Quantitative structure-activity relationships: A biophysical, chemical and calorimetric study

Abstract

Quantitative structure-activity relationships (QSAR) rationalize interrelation between molecular structure and biological response in terms of either physicochemical parameters, as in linear free energy relationships (LFER), or via purely empirical parameters, as is the case for De Novo schemes. In LFER the leading process is often the partitioning of a compound between two solvent phases, taken to represent the transfer of a drug molecule across a biological membrane. This study has investigated the partitioning behaviour of three series of hydroxybenzoate esters, viz. o-, m- and predominantly p-esters, the latter being preservatives in pharmaceutical formulations.
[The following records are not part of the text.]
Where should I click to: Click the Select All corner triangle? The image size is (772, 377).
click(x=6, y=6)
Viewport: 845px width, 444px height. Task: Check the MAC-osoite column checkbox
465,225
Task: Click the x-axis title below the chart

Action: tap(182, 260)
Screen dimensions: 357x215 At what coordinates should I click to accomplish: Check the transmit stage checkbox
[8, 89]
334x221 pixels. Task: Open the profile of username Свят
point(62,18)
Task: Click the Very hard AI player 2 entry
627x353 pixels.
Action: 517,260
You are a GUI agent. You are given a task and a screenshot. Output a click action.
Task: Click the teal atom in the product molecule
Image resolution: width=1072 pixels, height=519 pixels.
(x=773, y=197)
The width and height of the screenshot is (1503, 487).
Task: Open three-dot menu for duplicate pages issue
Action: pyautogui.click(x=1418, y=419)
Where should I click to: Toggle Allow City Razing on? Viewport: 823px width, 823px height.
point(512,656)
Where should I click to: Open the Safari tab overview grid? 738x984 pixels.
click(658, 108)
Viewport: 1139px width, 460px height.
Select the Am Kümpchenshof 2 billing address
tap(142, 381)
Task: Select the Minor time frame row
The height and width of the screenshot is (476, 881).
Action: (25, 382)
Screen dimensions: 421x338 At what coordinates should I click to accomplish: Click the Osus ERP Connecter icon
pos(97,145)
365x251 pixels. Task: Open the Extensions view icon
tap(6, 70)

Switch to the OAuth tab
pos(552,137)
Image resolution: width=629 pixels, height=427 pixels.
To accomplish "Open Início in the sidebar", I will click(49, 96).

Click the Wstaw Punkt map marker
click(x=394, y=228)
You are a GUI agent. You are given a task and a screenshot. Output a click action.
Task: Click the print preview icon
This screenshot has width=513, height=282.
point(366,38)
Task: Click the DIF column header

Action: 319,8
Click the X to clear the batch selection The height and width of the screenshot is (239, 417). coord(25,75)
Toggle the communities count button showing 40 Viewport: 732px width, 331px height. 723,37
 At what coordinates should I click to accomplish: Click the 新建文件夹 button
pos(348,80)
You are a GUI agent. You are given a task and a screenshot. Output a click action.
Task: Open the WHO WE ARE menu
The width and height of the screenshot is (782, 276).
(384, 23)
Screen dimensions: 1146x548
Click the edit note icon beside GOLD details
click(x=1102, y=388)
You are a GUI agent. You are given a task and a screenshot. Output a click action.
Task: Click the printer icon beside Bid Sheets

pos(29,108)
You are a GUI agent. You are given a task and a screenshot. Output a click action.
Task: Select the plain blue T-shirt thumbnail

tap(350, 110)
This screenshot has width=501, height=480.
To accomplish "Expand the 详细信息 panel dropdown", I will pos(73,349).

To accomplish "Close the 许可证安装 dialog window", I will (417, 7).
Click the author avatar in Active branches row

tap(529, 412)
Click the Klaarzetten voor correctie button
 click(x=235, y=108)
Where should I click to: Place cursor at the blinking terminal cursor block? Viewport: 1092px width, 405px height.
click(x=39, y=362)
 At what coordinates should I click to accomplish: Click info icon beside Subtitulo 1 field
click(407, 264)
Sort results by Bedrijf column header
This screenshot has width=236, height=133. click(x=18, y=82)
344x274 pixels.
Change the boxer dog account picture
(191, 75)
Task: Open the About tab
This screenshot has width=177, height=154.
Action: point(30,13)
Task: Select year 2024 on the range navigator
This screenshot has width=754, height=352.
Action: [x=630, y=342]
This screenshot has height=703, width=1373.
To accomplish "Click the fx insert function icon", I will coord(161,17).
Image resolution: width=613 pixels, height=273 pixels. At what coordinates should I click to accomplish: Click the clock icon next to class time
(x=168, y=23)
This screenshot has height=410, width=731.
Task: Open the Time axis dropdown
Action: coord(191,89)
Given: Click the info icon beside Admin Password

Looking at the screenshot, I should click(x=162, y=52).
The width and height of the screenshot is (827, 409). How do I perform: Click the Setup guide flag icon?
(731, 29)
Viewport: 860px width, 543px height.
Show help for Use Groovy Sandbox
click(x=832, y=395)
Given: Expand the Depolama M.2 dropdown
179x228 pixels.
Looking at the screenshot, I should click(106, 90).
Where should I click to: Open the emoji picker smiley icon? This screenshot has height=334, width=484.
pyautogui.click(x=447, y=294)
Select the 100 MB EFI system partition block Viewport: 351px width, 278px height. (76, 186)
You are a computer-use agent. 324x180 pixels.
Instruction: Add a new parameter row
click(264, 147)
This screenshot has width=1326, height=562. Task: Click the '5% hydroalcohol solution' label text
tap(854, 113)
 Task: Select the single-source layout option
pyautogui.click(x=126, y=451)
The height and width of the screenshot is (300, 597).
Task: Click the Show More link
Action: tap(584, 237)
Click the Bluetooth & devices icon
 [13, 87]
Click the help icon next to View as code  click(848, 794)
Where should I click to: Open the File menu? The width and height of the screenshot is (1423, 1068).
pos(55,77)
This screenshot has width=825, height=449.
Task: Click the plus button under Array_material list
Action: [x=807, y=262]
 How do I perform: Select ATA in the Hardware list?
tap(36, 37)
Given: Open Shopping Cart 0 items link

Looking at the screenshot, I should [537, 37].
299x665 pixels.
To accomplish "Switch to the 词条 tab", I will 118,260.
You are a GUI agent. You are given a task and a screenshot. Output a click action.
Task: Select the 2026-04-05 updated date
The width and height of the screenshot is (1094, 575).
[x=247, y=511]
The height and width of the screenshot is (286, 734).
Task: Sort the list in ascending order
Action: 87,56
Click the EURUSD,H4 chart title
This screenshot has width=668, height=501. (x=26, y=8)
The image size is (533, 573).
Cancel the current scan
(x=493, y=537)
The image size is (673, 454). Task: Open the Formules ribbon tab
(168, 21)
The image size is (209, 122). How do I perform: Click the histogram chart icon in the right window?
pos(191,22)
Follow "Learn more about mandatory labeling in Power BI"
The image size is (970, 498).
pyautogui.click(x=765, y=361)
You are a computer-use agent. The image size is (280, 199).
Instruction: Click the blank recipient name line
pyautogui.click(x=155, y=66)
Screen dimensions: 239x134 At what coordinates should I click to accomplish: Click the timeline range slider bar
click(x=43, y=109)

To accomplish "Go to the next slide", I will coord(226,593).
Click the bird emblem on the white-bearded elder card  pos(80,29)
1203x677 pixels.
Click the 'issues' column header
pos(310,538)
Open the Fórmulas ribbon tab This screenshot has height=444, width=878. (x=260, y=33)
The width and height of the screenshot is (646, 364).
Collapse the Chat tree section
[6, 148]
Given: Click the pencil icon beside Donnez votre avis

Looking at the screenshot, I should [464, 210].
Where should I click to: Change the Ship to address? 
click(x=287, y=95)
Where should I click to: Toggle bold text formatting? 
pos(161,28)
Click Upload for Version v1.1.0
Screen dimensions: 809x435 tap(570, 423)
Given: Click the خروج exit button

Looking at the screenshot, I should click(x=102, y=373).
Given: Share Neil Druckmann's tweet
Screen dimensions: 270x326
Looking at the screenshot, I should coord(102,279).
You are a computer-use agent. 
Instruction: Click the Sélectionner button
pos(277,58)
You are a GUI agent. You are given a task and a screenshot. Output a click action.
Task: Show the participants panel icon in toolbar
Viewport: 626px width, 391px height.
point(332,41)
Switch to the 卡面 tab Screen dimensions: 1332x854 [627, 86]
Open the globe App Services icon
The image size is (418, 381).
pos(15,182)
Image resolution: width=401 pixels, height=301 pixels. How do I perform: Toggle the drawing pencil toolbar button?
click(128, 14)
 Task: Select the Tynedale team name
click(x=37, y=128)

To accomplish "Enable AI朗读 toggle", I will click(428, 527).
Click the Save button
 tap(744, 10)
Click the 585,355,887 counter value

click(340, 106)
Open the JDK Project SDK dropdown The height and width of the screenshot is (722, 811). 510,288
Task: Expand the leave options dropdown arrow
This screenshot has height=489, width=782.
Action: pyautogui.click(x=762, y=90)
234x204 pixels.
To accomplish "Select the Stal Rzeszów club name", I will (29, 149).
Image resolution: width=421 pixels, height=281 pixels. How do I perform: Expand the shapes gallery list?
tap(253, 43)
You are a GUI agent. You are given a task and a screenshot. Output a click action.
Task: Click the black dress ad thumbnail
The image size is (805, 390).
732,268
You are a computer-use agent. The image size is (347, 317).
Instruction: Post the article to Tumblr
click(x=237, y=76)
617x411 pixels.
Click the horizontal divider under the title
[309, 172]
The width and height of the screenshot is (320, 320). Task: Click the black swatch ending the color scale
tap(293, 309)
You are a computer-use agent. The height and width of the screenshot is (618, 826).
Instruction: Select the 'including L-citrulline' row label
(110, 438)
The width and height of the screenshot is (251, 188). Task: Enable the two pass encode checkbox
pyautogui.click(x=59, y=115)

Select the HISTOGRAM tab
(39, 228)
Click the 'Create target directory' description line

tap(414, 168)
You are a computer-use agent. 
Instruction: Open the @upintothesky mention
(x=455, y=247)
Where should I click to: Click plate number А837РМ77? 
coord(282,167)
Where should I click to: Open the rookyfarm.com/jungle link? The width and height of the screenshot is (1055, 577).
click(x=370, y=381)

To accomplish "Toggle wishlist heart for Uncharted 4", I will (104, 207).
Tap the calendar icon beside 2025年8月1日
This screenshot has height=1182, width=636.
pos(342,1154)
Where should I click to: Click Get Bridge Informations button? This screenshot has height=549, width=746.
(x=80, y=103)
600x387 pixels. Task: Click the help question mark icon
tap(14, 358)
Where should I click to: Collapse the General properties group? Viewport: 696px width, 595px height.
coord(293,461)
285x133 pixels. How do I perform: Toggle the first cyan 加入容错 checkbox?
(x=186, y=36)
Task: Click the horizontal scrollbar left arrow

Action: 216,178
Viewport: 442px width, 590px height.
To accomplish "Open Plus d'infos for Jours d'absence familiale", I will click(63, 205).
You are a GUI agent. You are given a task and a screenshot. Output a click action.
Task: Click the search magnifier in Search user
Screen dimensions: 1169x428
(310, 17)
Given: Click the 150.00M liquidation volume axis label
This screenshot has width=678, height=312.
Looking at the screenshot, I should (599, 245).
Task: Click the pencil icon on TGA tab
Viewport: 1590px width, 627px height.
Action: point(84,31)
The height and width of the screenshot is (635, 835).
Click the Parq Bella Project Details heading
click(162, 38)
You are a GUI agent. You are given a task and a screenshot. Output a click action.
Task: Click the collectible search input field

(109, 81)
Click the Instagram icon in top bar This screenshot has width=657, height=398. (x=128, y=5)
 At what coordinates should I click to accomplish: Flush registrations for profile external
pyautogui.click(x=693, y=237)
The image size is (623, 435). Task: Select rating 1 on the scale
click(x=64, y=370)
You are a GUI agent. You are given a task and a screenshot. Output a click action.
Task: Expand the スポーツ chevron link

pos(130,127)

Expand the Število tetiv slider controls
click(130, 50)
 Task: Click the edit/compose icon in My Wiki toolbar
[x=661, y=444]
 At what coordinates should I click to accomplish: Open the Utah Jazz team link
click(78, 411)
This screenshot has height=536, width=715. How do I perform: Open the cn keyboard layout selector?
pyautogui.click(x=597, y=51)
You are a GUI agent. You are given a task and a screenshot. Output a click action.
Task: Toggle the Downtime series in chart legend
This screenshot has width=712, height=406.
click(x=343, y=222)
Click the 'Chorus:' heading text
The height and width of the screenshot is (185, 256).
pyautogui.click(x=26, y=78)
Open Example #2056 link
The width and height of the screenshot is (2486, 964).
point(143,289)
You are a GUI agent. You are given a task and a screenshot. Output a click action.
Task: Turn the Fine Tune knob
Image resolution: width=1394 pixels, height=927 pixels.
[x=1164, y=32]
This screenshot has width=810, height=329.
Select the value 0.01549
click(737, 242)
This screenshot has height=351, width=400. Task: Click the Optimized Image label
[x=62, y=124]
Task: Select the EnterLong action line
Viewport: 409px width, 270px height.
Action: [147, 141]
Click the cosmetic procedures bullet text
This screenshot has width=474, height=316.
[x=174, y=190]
The thermodynamic parameters AH, AG and AS for the transfer process were derived in an attempt to establish a QSAR. on a fundamental thermodynamic basis. Such parameters have identifiable physicochemical meaning and lend themselves more readily to interpretation. This facilitates application to alternative systems. A new Gibbs function factor analysis was developed and utilized to obtain thermodynamic contributions for parent and incremental methylene group portions of thestudy molecules. The empirical Collander equation for interrelation of various solute/solvent systems was also rationalized on a thermodynamic basis. Further extension of the Gibbs function factor analysis allowed scaling of "solvent" systems including chromatographic packings, solvents and liposomes. The scheme indicated capacity for optimized selection of bulk solvent systems to mimic biological membranes. A novel analytical procedure for direct measurement of biological response was developed. The bioassay appeared capable of discrimination i) between the closely related structural homologues, ii) between gram-negative and gram-positive bacteria, and further, iii) between certain cell batches of the same bacteria type. Also, the bioassay demonstrated a Collander interrelation between the two bacteria types. Flow microcalorimetry was the technique employed to measure thermal response of respiring E. coli and Staph, aur. bacteria. The modification of biological response with drug concentration was quantitated and a log dose max term was derived for each homologue. The results indicated potential for a predictive, additive structure-activity scheme based on assessment of biological response (BR) direct rather than through f(BR) via physicochemical or empirical parameters.